No seriously. Take Taupe off the list of colors. It's stupid.

84. Tomato
Tomato? Does it look like tomato you asshole!
83. Fandango
Pretty sure it's a Queen lyric, but scaramouch, scaramouch. We will not do the fandango.
82. Liver
This is what happens when you smoke. Your liver turns grey. Is there anything to gain from this? No. Is there anything to feel from this? No. This color supports smoking. But, that's not the point. It's just a stupid fucking color.
81. Battleship Grey
Oh no! You sunk my confidence in the modern intellectual!

80-71[edit | edit source]

80. Rust
Now, who in the right mind thinks THIS is a beautiful color. Rust is like naming a color poop, except poop might actually be acceptable!
79. Emerald
Emerald looks like mint flavored ice cream. No one likes it, and if you do, no one likes YOU.
78. Halayà úbe
Elton John, please get your album names out of my list. Thank you.
77. White
Can't read it? Neither can I.
76. UA Blue
Main color of Arizona University. But who who cares about college, anyway? Dick Cheney?
75. Tickle Me Pink
Elmo, welcome to the list. Uninvited, but you can stay.
74. Zaffre
Zomp's brother. If you're related to Zomp in anyway, listen to Christopher Walken, and get out.
73. Violet
Isn't it the same thing as purple? Oh, I'm sorry. Indigo...
72. Pistachio
Only used for Mustachio jokes. About as funny as Hu's on First.
*Fake laughs*
71. Brown-nose
In case you can't figure out why this color is bullshit, please read its name again...

70-61[edit | edit source]

70. Flame
Looks like this color has a... BURNT reputation! *bad dum csh*. Eh, fuck it. Make it number 70...
69. Super Pink
Found the gayest color for number 69 for the people who actually think the joke is funny.
68. Dark Slate Blue
This color looks like a boring, blue turd.
67. Lawn Green
This color doesn't look at all like actual grass- it is called lawn green, maybe it's because everyone has Asstroturd now.
66. Dark Orange
Not dark at all, just extremely bright.
What's worse than the color beaver and gold? A golden beaver.
65. Yellow
The color of piss.
64. Beige
An excuse for a color. Used by housewives and door-to-door vacuum cleaner salesmen because it's "nice and neutral".
63. Lilac
It's a flower, not a color. Use "purple". Or *shudder* "Indigo"...
62. Macaroni and Cheese
Mine always turns out significantly darker than this.
61. Gold
It looks like urine, not gold.

60-51[edit | edit source]

60. Medium Spring Green
An ugly easturd color.
59. Snow
The cheap version of white.
58. Go Green
Green for hippiecrits, who just like buying "Go Green" paraphernalia and pretending to care.
57. Air Superiority Blue
What the fuck is this shit. Air superiority? Air power! Air power!
56. Beau Blue
If a baby is wearing this color instead of baby blue, they will grow up to be uptight, rich, eat only caviar, and never poop.
55. Razzle Dazzle Rose
It's called Annoyingly Bright Pink...
54. New Car
Cars aren't always ugly dark blue... Just kidding you idiot
53. New York Pink
How pink looks in New York, because of all the smog.
52. Nyanza
Oh fuck no, get out of our colors Nyan Cat!
51. Angry Birds Red
Why the fuck is Angry Birds this popular?!?!

50-41[edit | edit source]

50. Tan
Maybe New Jersey hacked the list of colors, but this is unacceptable. We now welcome this fugly color to number 50.
49. Cyan
A fickle color at best. Even wikipedia mentions its lack of definition.
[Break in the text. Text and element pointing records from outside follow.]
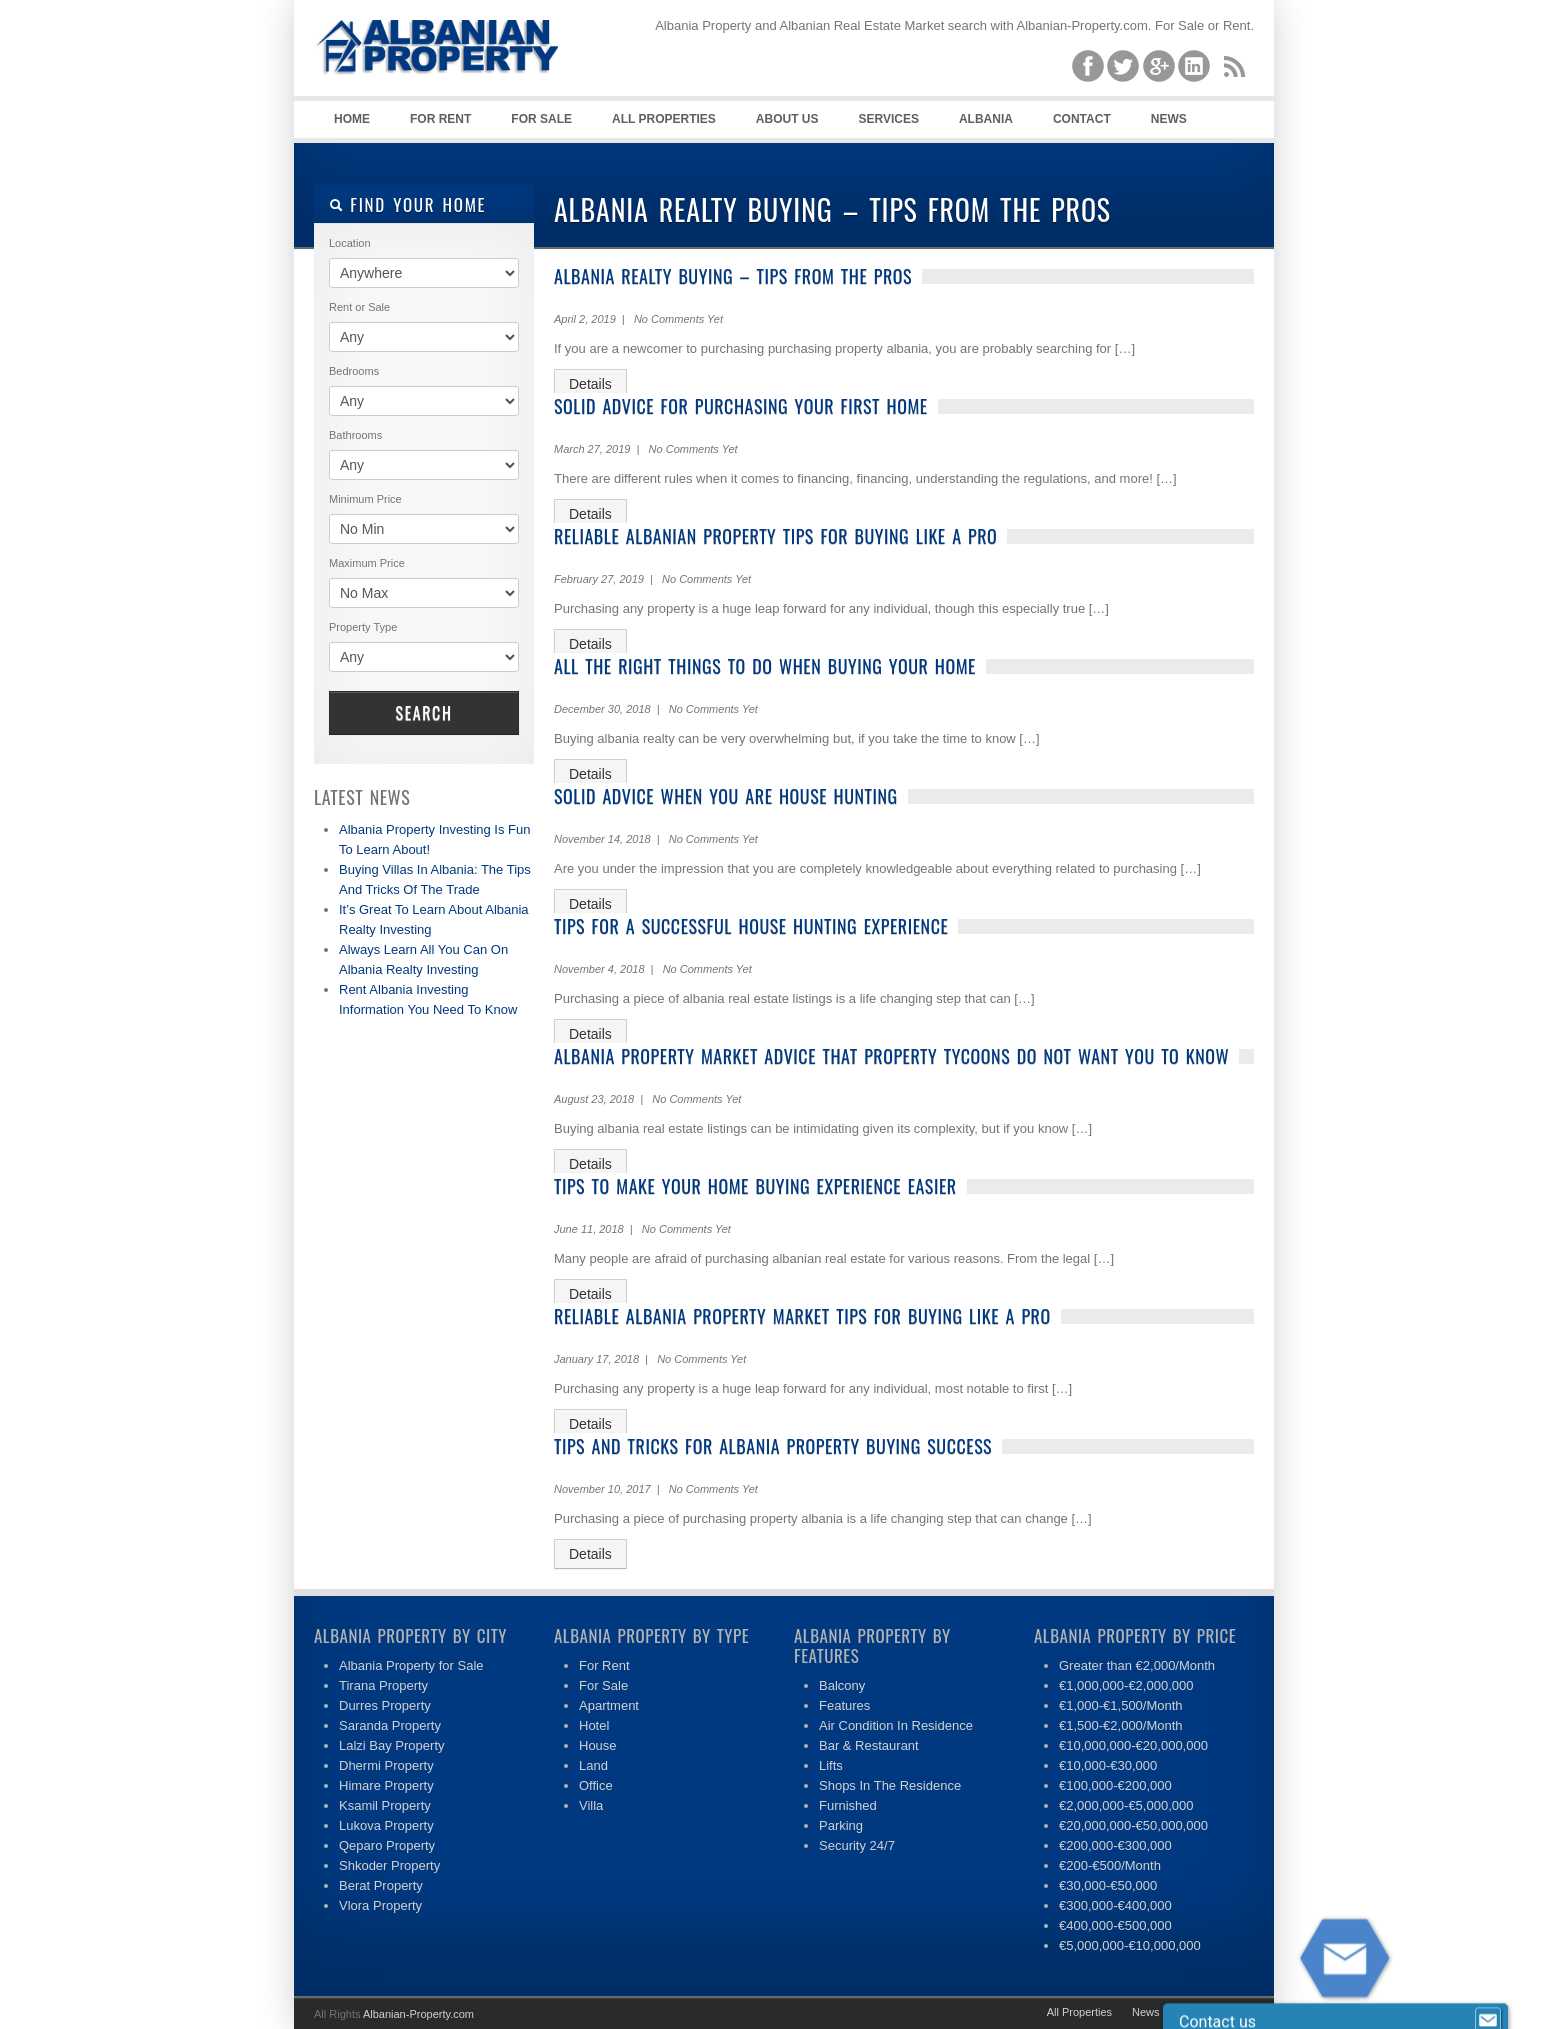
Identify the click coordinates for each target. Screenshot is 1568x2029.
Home (352, 119)
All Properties (664, 119)
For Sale (541, 119)
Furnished (848, 1805)
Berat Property (381, 1885)
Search (423, 713)
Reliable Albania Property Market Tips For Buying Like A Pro (802, 1316)
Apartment (609, 1705)
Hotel (594, 1725)
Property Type (363, 627)
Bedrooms (354, 371)
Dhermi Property (386, 1765)
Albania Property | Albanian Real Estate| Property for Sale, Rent (464, 100)
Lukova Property (386, 1825)
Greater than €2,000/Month (1137, 1665)
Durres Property (385, 1705)
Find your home (407, 204)
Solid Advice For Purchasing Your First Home (741, 406)
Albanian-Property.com (418, 2014)
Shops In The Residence (890, 1785)
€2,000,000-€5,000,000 (1126, 1805)
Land (593, 1765)
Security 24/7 (857, 1845)
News (1169, 119)
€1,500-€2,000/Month (1121, 1725)
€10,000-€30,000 (1108, 1765)
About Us (787, 119)
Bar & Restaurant (869, 1745)
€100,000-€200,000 (1115, 1785)
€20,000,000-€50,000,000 (1133, 1825)
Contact (1082, 119)
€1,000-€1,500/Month (1121, 1705)
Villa (591, 1805)
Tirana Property (383, 1685)
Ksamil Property (385, 1805)
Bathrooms (355, 435)
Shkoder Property (389, 1865)
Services (888, 119)
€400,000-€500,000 (1115, 1925)
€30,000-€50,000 (1108, 1885)
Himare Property (386, 1785)
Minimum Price (365, 499)
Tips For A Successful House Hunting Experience (751, 926)
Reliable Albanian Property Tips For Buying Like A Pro (775, 536)
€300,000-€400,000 (1115, 1905)
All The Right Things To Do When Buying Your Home (765, 666)
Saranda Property (390, 1725)
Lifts (831, 1765)
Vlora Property (380, 1905)
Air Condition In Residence (896, 1725)
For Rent (440, 119)
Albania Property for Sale (411, 1665)
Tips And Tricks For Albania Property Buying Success (773, 1446)
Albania (986, 119)
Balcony (842, 1685)
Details (590, 384)
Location (350, 243)
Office (596, 1785)
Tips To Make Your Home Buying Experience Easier (755, 1186)
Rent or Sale (359, 307)
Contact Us (1207, 2012)
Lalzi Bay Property (392, 1745)
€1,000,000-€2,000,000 (1126, 1685)
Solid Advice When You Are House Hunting (726, 796)
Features (844, 1705)
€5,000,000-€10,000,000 (1130, 1945)
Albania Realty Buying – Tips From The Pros (733, 276)
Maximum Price (367, 563)
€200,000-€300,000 (1115, 1845)
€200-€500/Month (1110, 1865)
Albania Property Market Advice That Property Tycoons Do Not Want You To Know (891, 1056)
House (598, 1745)
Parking (841, 1825)
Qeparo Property (387, 1845)
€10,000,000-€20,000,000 (1133, 1745)
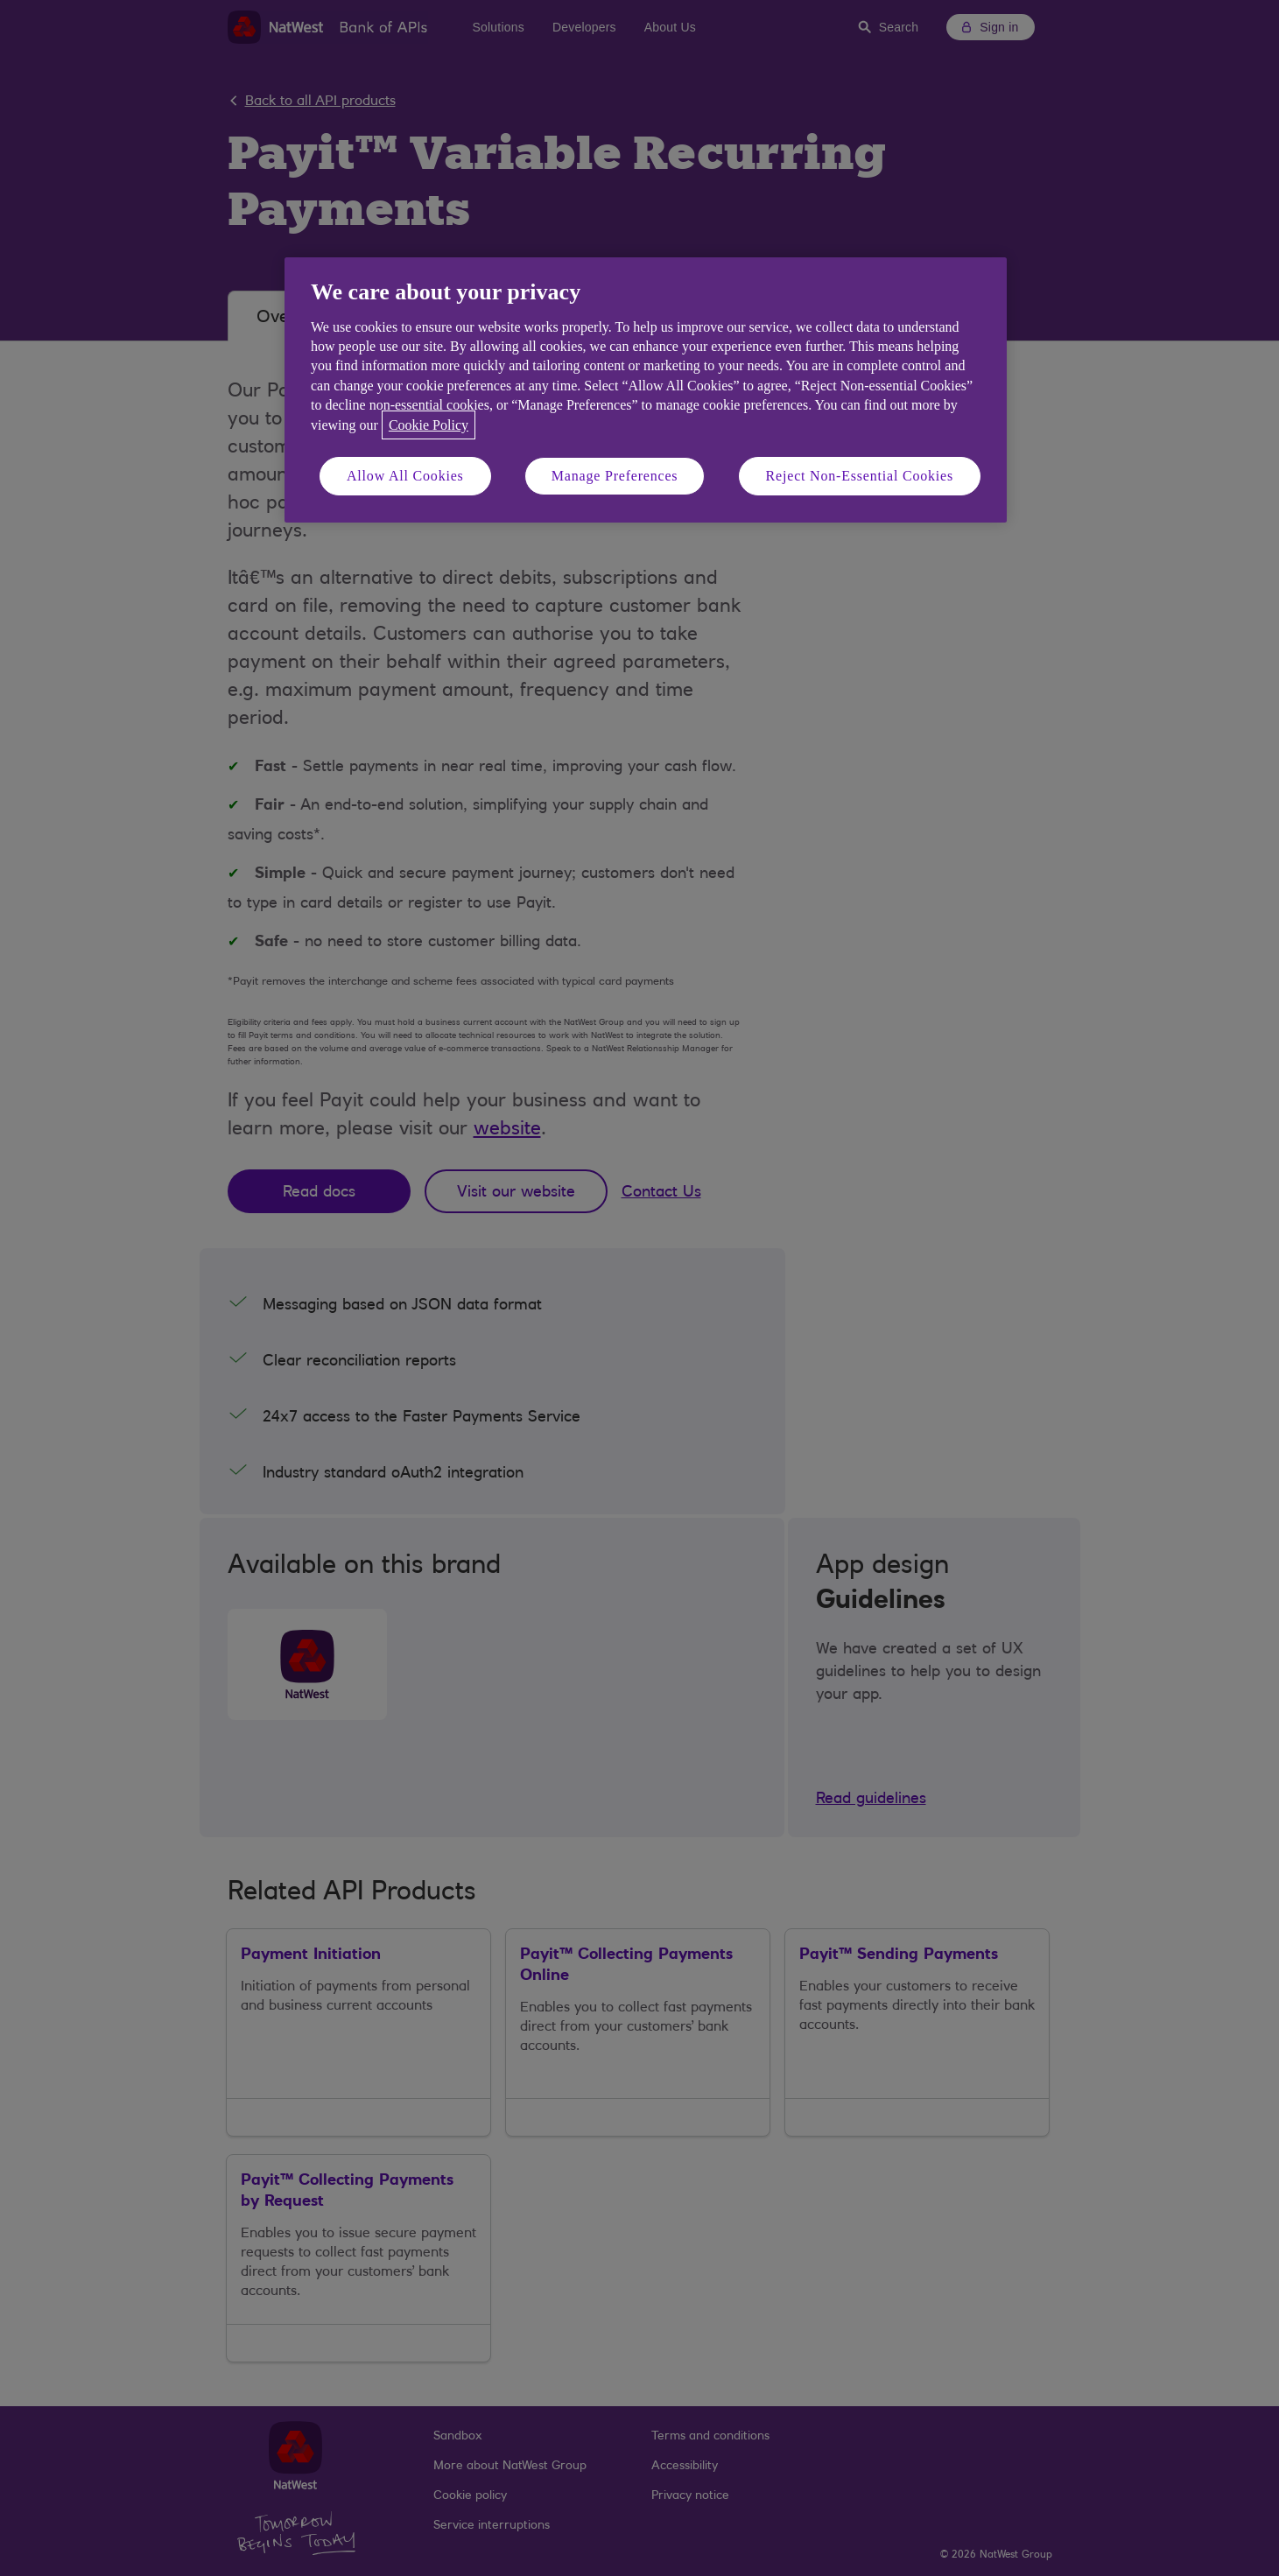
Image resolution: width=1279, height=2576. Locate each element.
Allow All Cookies (405, 475)
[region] (646, 390)
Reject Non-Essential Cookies (859, 475)
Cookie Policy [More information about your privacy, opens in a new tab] (428, 425)
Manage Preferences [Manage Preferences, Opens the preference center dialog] (615, 475)
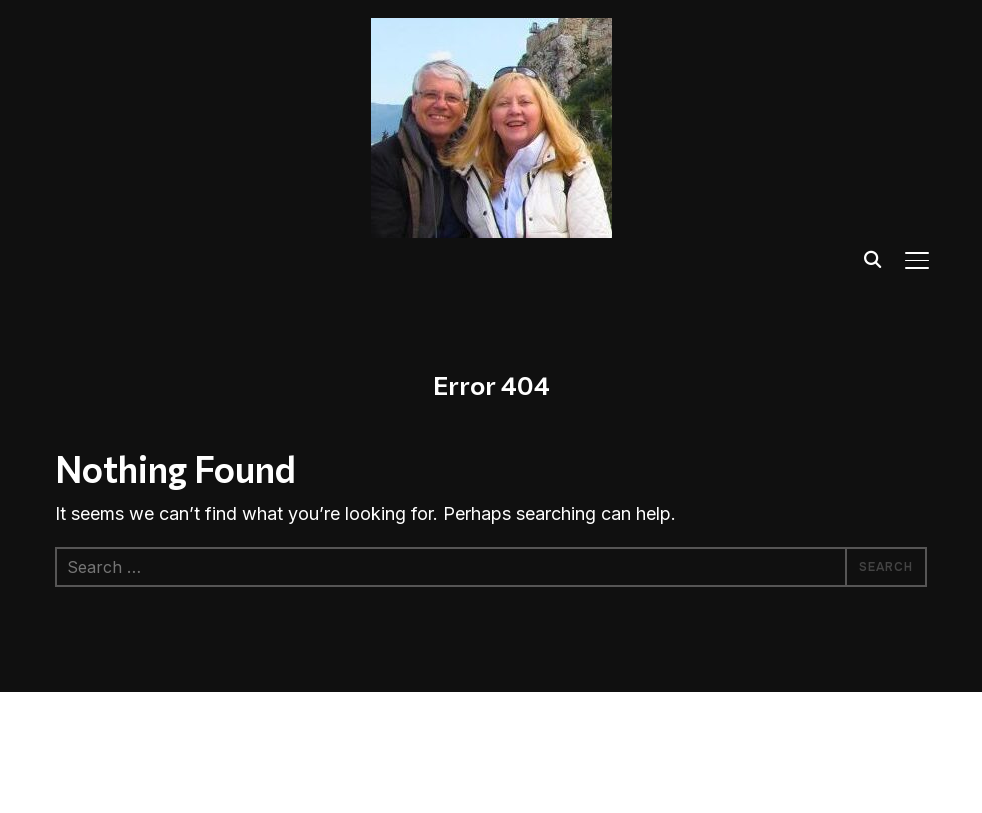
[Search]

“...may be used as the name of any color in the range between blue and green.”

~ Opening sentence of wikipedia's article on Cyan
48. Dark Grey
Black's cheaper, uglier cousin.
47. Dark Gray
Black's cheaper, uglier, European cousin.
46. Cum White
Do I need to say more?
45. Cosmic Latte
The official color of the Universe is an ugly shade of beige copyrighted by Starbucks. Lovely.
44. Desert Sand
I don't like sand. It's coarse and rough and irritating... and it gets everywhere.
43. Heliotrope Purple
Get out of my damn colors, Copernicus.
42. Love Red
That's an order, not a color you lovesick fool.
41. Cop-per
Killing unarmed minorities isn't cool.

40-31[edit | edit source]

40. Cream
Man up and say "cum" like the rest of us. None of this sissy "Oh I'm gonna CREEEEAAAAM!" bullshit.
39. Shocking Orange
It really isn't.
38. Chartreuse
The mere sight of the color makes one shart their pants.
37. Puke Green
This one speaks for itself.
36. Kobi
It's not Kobe because it's a shade of pink, not brown.
35. HTML Pink
The only pink I see with this color is that of a pig. Like a capitalist pig, because clearly those marketing off of the internet back then clearly focused too much on the money to get their pinks and browns right.
34. Coral
They create a color that is closer to a deep orange than even dark orange, then they call it PINK. FUCKING PINK. I swear to god people, coral is a shade of ORANGE. Hell, if you don't like that, call it a shade of red!
33. Salmon
Despite having the same problem as Coral, I would've let this one slide to 34 instead of 33, but they named the color after the FLESH of a salmon, and NOT the clearer outside colours. I'm on the verge of putting this at number 32 instead. You guys are so weird.
32. Cerulean
Ugly shade of teal. Moving on.
31. Turquoise
Ugly shade of teal. Moving on.

30-21[edit | edit source]

30. Teal
Ugly shade of teal. Moving on.
29. Cadet Blue
UGLY. SHADE. OF. TEAL. GOD DAMN. WHY CAN'T TEAL GET ANYTHING RIGHT.
28. Cadet Gray
You think taking an ugly shade of teal and making it gray will solve everything? Fuck you. Welcome to spot 28.
27. Space Cadet
Wow, space! I should take this off the Worst 100 colors because it has space!
26. Lemon
All shades of yellow that are more green than red should literally not exist. They're so ugly.
25. Dark Mustard
Okay, I think I found the NEW worst type of shade. Fuck all yellow-browns and green-browns.
24. Army Green
That's a dark shade of YELLOW. That's not GREEN. Is America colorblind?
23. Dark White
What the fu.....??
22. Countdown Brown
Oh, so you think you're clever? Naming your color "Countdown Brown" because its HEX values go 6-5-4-3-2-1? It's almost like literally the entire world would think of that.
21. HTML Violet
Violet? VIOLET!?!? Now this is straight up offensive. They didn't even look at the rainbow. HTML Pink and Brown made at least SOME sense; pink is meant to be a light red and brown is meant to be a red-brown, but THIS? Violet is red + blue, not like magenta! Who thought this was a good idea?